Task data:
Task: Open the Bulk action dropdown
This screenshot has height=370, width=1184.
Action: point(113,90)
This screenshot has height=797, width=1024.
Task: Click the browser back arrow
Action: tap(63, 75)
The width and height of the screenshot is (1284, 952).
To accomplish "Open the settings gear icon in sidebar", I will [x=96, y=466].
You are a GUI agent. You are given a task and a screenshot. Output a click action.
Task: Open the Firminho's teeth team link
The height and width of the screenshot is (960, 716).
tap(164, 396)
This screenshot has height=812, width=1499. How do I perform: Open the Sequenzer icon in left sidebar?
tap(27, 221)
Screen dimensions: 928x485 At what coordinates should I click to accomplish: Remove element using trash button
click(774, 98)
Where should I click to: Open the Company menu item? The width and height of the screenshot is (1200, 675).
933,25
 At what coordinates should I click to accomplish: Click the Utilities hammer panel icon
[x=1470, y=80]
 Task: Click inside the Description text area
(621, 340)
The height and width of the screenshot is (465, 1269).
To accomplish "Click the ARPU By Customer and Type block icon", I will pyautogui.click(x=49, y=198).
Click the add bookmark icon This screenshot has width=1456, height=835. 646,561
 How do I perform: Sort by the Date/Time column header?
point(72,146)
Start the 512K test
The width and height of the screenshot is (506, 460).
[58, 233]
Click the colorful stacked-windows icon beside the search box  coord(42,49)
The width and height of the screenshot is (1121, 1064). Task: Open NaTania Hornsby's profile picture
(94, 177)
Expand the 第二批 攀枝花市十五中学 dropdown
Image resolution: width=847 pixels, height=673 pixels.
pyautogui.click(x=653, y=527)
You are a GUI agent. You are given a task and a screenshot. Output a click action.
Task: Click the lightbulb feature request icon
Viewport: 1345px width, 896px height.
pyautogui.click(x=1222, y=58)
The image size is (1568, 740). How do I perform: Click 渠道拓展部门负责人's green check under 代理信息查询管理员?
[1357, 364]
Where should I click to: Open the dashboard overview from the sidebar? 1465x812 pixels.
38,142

Task brief:
Render every line of the rows above as a Markdown table with the columns No. and Line, numbering the lines in order and leaving out any blank ones.

Full answer:
| No. | Line |
|---|---|
| 1 | Task: Open the Bulk action dropdown |
| 2 | This screenshot has height=370, width=1184. |
| 3 | Action: point(113,90) |
| 4 | This screenshot has height=797, width=1024. |
| 5 | Task: Click the browser back arrow |
| 6 | Action: tap(63, 75) |
| 7 | The width and height of the screenshot is (1284, 952). |
| 8 | To accomplish "Open the settings gear icon in sidebar", I will [x=96, y=466]. |
| 9 | You are a GUI agent. You are given a task and a screenshot. Output a click action. |
| 10 | Task: Open the Firminho's teeth team link |
| 11 | The height and width of the screenshot is (960, 716). |
| 12 | tap(164, 396) |
| 13 | This screenshot has height=812, width=1499. How do I perform: Open the Sequenzer icon in left sidebar? |
| 14 | tap(27, 221) |
| 15 | Screen dimensions: 928x485 At what coordinates should I click to accomplish: Remove element using trash button |
| 16 | click(774, 98) |
| 17 | Where should I click to: Open the Company menu item? The width and height of the screenshot is (1200, 675). |
| 18 | 933,25 |
| 19 |  At what coordinates should I click to accomplish: Click the Utilities hammer panel icon |
| 20 | [x=1470, y=80] |
| 21 |  Task: Click inside the Description text area |
| 22 | (621, 340) |
| 23 | The height and width of the screenshot is (465, 1269). |
| 24 | To accomplish "Click the ARPU By Customer and Type block icon", I will pyautogui.click(x=49, y=198). |
| 25 | Click the add bookmark icon This screenshot has width=1456, height=835. 646,561 |
| 26 |  How do I perform: Sort by the Date/Time column header? |
| 27 | point(72,146) |
| 28 | Start the 512K test |
| 29 | The width and height of the screenshot is (506, 460). |
| 30 | [58, 233] |
| 31 | Click the colorful stacked-windows icon beside the search box  coord(42,49) |
| 32 | The width and height of the screenshot is (1121, 1064). Task: Open NaTania Hornsby's profile picture |
| 33 | (94, 177) |
| 34 | Expand the 第二批 攀枝花市十五中学 dropdown |
| 35 | Image resolution: width=847 pixels, height=673 pixels. |
| 36 | pyautogui.click(x=653, y=527) |
| 37 | You are a GUI agent. You are given a task and a screenshot. Output a click action. |
| 38 | Task: Click the lightbulb feature request icon |
| 39 | Viewport: 1345px width, 896px height. |
| 40 | pyautogui.click(x=1222, y=58) |
| 41 | The image size is (1568, 740). How do I perform: Click 渠道拓展部门负责人's green check under 代理信息查询管理员? |
| 42 | [1357, 364] |
| 43 | Where should I click to: Open the dashboard overview from the sidebar? 1465x812 pixels. |
| 44 | 38,142 |